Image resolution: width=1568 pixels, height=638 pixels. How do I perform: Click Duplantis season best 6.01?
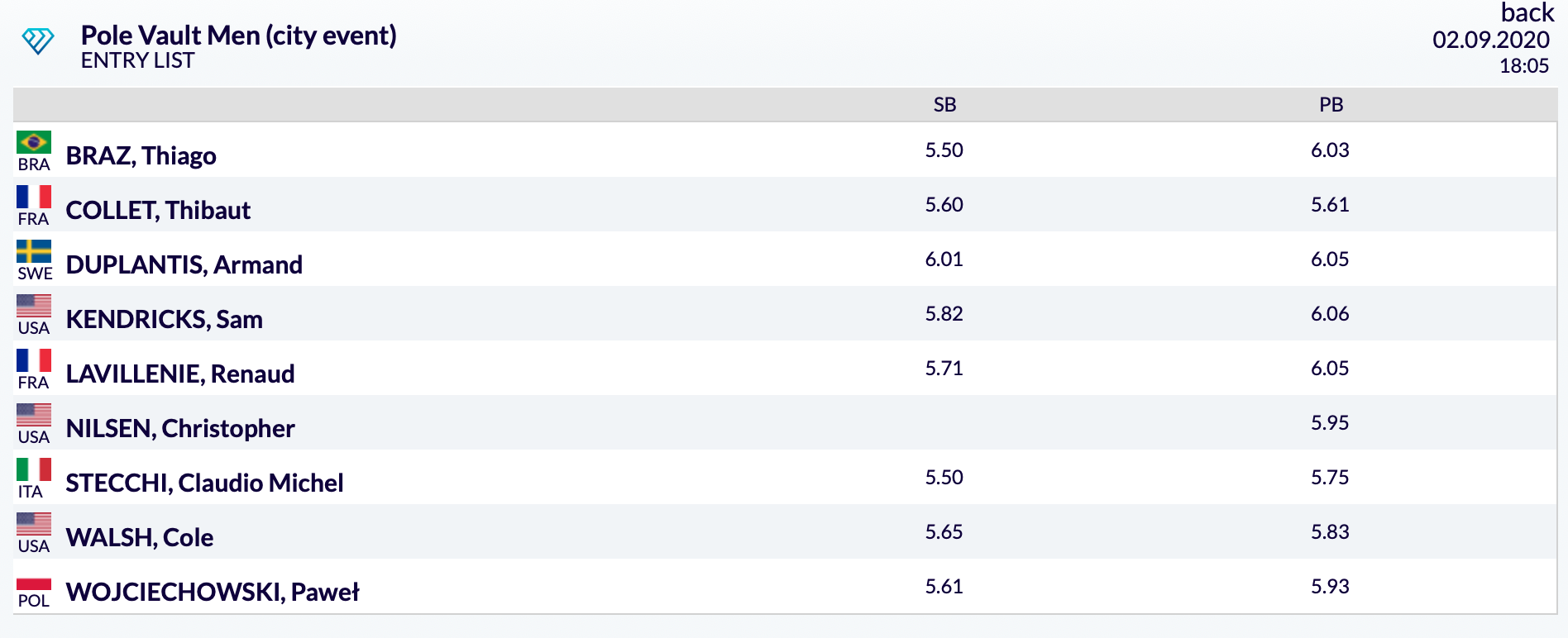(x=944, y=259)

########################################

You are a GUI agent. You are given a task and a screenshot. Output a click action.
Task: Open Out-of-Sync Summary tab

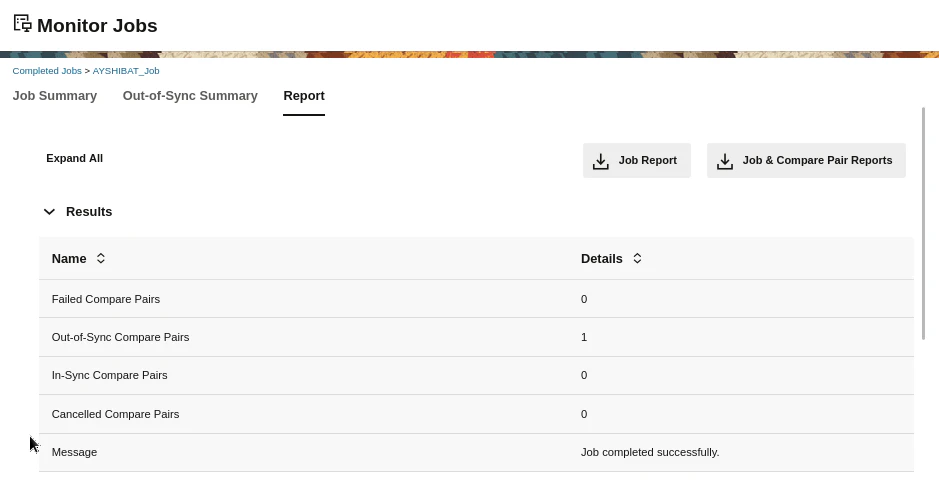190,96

########################################

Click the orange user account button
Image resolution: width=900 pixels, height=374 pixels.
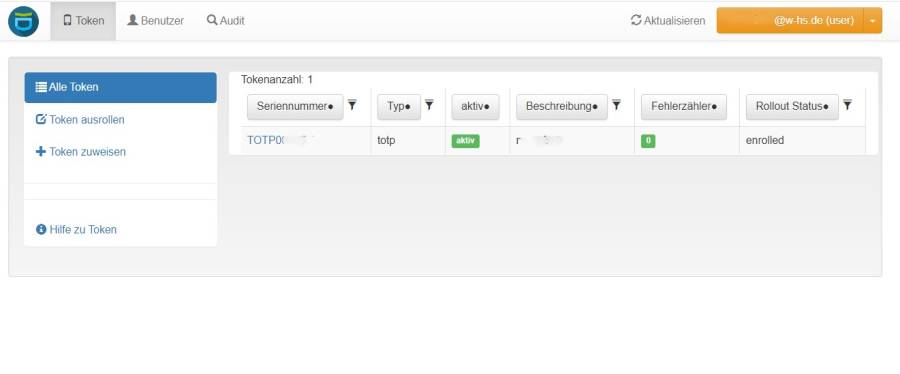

########################################

• What the exercise asks: Go to the line with "Click the orange user account button" in the entries above and repeat every line from there through the line with "Image resolution: width=900", exactly and with no other text.

• Response area:
Click the orange user account button
Image resolution: width=900 pixels, height=374 pixels.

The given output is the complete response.